…Эх, Катьша, Катерина, Катя!.. А ладно ли, в согласии ли жили? Тоже разно бывало, по-всякому складывалось. И те ссоры, как понимал он теперь, большей частью происходили по мелочам, пустякам, которым придавалось более повышенное значение, чем они того заслуживали на самом деле: то он задержался с дружками, закалякался, то она, Катя, не так посмотрела на мужика, то он неласково обошелся с ней, а в другой раз померещится — жалеет, что связала судьбу с ним, а не с Андрюхой, брательником… Чаще же размолвки возникали из-за его, Костиной, роли примака, — упрекал Катю, выговаривал, будто не ко двору он, не так его привечают ее родители, раздражался, случалось, выпивал, поздно являлся, а наутро маялся-терзался, да будто уж сделать первым шаг к примирению — неловко, не к лицу, — макарычевское опять противилось. И чаще все же ей приходилось делать шаг навстречу: «Ладно, Костик, сама судьбу выбрала… Не могу так, ровно чужие».

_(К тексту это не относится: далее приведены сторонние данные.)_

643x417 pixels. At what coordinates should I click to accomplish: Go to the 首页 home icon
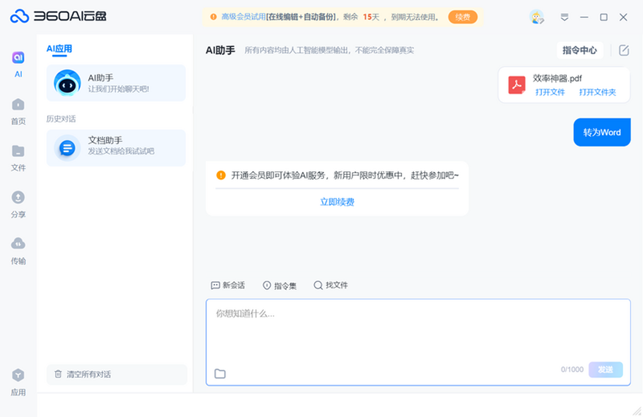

Теперь передумывал все, что было с ним в его не такой уж долгой жизни, однако казавшейся сейчас неимоверно отдаленной, — возникали множество раз одни и те же факты и детали в обостренной, как бы промытой памяти, — выходит, та распахнутость, с какой очнулся, то ощущение светлости до конца не утратилось, не улетучилось. И он в этом новом для себя чувстве критичнее и жестче судил себя, и, должно, оттого в нем рождалась, будоражила досада за свое прошлое, за «куролесенье». Но вместе с этим внутри него, где-то в глыби, сталкивалось в веселой сшибке и осознание, что позже-то, в этих своих нынешних делах, он ни в чем не мог упрекнуть себя, и это как бы уравновешивало многое и в собственных его глазах, и перед ней, Катей.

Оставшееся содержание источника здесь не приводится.